Information given
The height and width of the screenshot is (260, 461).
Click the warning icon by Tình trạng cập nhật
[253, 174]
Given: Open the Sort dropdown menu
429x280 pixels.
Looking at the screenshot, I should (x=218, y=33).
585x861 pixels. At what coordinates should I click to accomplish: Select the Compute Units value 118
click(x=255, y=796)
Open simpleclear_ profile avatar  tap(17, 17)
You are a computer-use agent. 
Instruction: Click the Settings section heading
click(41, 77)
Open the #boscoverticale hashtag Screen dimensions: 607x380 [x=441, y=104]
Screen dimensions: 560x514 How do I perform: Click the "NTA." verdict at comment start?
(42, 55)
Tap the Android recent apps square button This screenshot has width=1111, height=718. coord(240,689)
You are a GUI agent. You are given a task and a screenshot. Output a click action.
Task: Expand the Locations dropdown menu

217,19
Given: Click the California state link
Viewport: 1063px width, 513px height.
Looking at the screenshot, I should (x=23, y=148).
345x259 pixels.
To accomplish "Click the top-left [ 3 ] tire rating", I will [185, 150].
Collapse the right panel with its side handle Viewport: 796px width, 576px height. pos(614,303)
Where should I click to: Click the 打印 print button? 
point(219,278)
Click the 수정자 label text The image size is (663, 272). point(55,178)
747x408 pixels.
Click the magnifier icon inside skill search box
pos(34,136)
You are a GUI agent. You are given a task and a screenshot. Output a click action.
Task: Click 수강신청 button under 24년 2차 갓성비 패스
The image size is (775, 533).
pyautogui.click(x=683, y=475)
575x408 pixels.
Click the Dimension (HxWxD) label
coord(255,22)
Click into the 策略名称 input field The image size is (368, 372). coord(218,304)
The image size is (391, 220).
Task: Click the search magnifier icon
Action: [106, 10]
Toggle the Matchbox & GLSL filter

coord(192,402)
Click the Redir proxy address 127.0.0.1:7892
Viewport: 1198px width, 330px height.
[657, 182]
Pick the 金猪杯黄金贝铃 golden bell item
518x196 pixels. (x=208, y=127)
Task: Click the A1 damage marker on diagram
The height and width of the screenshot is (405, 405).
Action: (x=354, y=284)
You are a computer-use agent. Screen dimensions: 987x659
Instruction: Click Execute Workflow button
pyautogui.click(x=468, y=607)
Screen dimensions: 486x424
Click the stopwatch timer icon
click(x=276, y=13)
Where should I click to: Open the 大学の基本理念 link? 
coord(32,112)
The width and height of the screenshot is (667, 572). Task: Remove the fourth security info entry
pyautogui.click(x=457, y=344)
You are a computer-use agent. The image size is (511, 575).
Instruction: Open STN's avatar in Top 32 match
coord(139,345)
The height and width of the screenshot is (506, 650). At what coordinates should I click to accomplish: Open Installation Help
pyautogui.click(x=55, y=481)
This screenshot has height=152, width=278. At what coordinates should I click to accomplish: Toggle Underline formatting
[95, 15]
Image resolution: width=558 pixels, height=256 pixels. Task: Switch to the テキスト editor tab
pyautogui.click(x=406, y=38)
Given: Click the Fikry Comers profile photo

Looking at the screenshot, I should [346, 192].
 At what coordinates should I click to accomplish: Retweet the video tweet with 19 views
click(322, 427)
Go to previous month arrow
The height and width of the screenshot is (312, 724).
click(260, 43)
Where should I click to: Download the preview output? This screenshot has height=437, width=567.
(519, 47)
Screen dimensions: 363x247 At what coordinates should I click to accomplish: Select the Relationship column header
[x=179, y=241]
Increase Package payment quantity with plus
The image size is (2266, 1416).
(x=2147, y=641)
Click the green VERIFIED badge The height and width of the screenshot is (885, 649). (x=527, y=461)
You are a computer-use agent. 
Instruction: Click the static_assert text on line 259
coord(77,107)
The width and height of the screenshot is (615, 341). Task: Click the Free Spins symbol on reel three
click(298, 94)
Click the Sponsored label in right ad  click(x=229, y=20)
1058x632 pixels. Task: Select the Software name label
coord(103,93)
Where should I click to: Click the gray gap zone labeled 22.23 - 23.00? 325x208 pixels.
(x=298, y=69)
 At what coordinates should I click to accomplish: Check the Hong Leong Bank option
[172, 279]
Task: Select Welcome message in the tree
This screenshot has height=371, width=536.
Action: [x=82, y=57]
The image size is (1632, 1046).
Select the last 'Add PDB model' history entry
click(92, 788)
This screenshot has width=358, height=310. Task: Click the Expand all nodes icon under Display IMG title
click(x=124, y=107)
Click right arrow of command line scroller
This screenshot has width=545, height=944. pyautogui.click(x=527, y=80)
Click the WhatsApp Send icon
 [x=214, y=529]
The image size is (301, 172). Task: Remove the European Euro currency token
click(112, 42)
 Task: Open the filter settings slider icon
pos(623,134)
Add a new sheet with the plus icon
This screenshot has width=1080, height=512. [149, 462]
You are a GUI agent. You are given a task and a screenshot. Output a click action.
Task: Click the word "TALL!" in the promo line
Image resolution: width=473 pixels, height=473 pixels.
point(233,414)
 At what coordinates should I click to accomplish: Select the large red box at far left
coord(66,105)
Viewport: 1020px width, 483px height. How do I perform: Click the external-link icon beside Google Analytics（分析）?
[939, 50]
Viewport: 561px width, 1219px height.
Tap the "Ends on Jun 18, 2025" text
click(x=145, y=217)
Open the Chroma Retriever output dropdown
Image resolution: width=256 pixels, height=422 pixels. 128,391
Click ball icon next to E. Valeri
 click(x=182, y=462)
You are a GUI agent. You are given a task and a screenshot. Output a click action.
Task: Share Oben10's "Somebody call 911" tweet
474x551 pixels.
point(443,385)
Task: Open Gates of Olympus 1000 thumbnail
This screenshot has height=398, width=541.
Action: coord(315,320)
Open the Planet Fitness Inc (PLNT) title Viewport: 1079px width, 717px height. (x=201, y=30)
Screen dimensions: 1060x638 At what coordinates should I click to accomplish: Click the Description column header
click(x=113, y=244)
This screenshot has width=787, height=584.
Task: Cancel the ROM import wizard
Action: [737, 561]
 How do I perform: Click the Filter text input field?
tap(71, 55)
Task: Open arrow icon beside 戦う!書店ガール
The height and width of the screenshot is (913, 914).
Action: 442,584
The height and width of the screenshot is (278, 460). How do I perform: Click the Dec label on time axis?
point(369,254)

Directions
A reply that repeats all the data exactly is required.

Exercise answer
The height and width of the screenshot is (260, 461).
Click the warning icon by Tình trạng cập nhật
[253, 174]
Given: Open the Sort dropdown menu
429x280 pixels.
Looking at the screenshot, I should (x=218, y=33).
585x861 pixels. At what coordinates should I click to accomplish: Select the Compute Units value 118
click(x=255, y=796)
Open simpleclear_ profile avatar  tap(17, 17)
You are a computer-use agent. 
Instruction: Click the Settings section heading
click(41, 77)
Open the #boscoverticale hashtag Screen dimensions: 607x380 [x=441, y=104]
Screen dimensions: 560x514 How do I perform: Click the "NTA." verdict at comment start?
(42, 55)
Tap the Android recent apps square button This screenshot has width=1111, height=718. coord(240,689)
You are a GUI agent. You are given a task and a screenshot. Output a click action.
Task: Expand the Locations dropdown menu

217,19
Given: Click the California state link
Viewport: 1063px width, 513px height.
Looking at the screenshot, I should (x=23, y=148).
345x259 pixels.
To accomplish "Click the top-left [ 3 ] tire rating", I will [185, 150].
Collapse the right panel with its side handle Viewport: 796px width, 576px height. pos(614,303)
Where should I click to: Click the 打印 print button? 
point(219,278)
Click the 수정자 label text The image size is (663, 272). point(55,178)
747x408 pixels.
Click the magnifier icon inside skill search box
pos(34,136)
You are a GUI agent. You are given a task and a screenshot. Output a click action.
Task: Click 수강신청 button under 24년 2차 갓성비 패스
The image size is (775, 533).
pyautogui.click(x=683, y=475)
575x408 pixels.
Click the Dimension (HxWxD) label
coord(255,22)
Click into the 策略名称 input field The image size is (368, 372). coord(218,304)
The image size is (391, 220).
Task: Click the search magnifier icon
Action: [106, 10]
Toggle the Matchbox & GLSL filter

coord(192,402)
Click the Redir proxy address 127.0.0.1:7892
Viewport: 1198px width, 330px height.
[657, 182]
Pick the 金猪杯黄金贝铃 golden bell item
518x196 pixels. (x=208, y=127)
Task: Click the A1 damage marker on diagram
The height and width of the screenshot is (405, 405).
Action: (x=354, y=284)
You are a computer-use agent. Screen dimensions: 987x659
Instruction: Click Execute Workflow button
pyautogui.click(x=468, y=607)
Screen dimensions: 486x424
Click the stopwatch timer icon
click(x=276, y=13)
Where should I click to: Open the 大学の基本理念 link? 
coord(32,112)
The width and height of the screenshot is (667, 572). Task: Remove the fourth security info entry
pyautogui.click(x=457, y=344)
You are a computer-use agent. The image size is (511, 575).
Instruction: Open STN's avatar in Top 32 match
coord(139,345)
The height and width of the screenshot is (506, 650). At what coordinates should I click to accomplish: Open Installation Help
pyautogui.click(x=55, y=481)
This screenshot has height=152, width=278. At what coordinates should I click to accomplish: Toggle Underline formatting
[95, 15]
Image resolution: width=558 pixels, height=256 pixels. Task: Switch to the テキスト editor tab
pyautogui.click(x=406, y=38)
Given: Click the Fikry Comers profile photo

Looking at the screenshot, I should [346, 192].
 At what coordinates should I click to accomplish: Retweet the video tweet with 19 views
click(322, 427)
Go to previous month arrow
The height and width of the screenshot is (312, 724).
click(260, 43)
Where should I click to: Download the preview output? This screenshot has height=437, width=567.
(519, 47)
Screen dimensions: 363x247 At what coordinates should I click to accomplish: Select the Relationship column header
[x=179, y=241]
Increase Package payment quantity with plus
The image size is (2266, 1416).
(x=2147, y=641)
Click the green VERIFIED badge The height and width of the screenshot is (885, 649). (x=527, y=461)
You are a computer-use agent. 
Instruction: Click the static_assert text on line 259
coord(77,107)
The width and height of the screenshot is (615, 341). Task: Click the Free Spins symbol on reel three
click(298, 94)
Click the Sponsored label in right ad  click(x=229, y=20)
1058x632 pixels. Task: Select the Software name label
coord(103,93)
Where should I click to: Click the gray gap zone labeled 22.23 - 23.00? 325x208 pixels.
(x=298, y=69)
 At what coordinates should I click to accomplish: Check the Hong Leong Bank option
[172, 279]
Task: Select Welcome message in the tree
This screenshot has height=371, width=536.
Action: [x=82, y=57]
The image size is (1632, 1046).
Select the last 'Add PDB model' history entry
click(92, 788)
This screenshot has width=358, height=310. Task: Click the Expand all nodes icon under Display IMG title
click(x=124, y=107)
Click right arrow of command line scroller
This screenshot has width=545, height=944. pyautogui.click(x=527, y=80)
Click the WhatsApp Send icon
 [x=214, y=529]
The image size is (301, 172). Task: Remove the European Euro currency token
click(112, 42)
 Task: Open the filter settings slider icon
pos(623,134)
Add a new sheet with the plus icon
This screenshot has width=1080, height=512. [149, 462]
You are a GUI agent. You are given a task and a screenshot. Output a click action.
Task: Click the word "TALL!" in the promo line
Image resolution: width=473 pixels, height=473 pixels.
point(233,414)
 At what coordinates should I click to accomplish: Select the large red box at far left
coord(66,105)
Viewport: 1020px width, 483px height. How do I perform: Click the external-link icon beside Google Analytics（分析）?
[939, 50]
Viewport: 561px width, 1219px height.
Tap the "Ends on Jun 18, 2025" text
click(x=145, y=217)
Open the Chroma Retriever output dropdown
Image resolution: width=256 pixels, height=422 pixels. 128,391
Click ball icon next to E. Valeri
 click(x=182, y=462)
You are a GUI agent. You are given a task and a screenshot. Output a click action.
Task: Share Oben10's "Somebody call 911" tweet
474x551 pixels.
point(443,385)
Task: Open Gates of Olympus 1000 thumbnail
This screenshot has height=398, width=541.
Action: coord(315,320)
Open the Planet Fitness Inc (PLNT) title Viewport: 1079px width, 717px height. (x=201, y=30)
Screen dimensions: 1060x638 At what coordinates should I click to accomplish: Click the Description column header
click(x=113, y=244)
This screenshot has width=787, height=584.
Task: Cancel the ROM import wizard
Action: [737, 561]
 How do I perform: Click the Filter text input field?
tap(71, 55)
Task: Open arrow icon beside 戦う!書店ガール
The height and width of the screenshot is (913, 914).
Action: 442,584
The height and width of the screenshot is (278, 460). How do I perform: Click the Dec label on time axis?
point(369,254)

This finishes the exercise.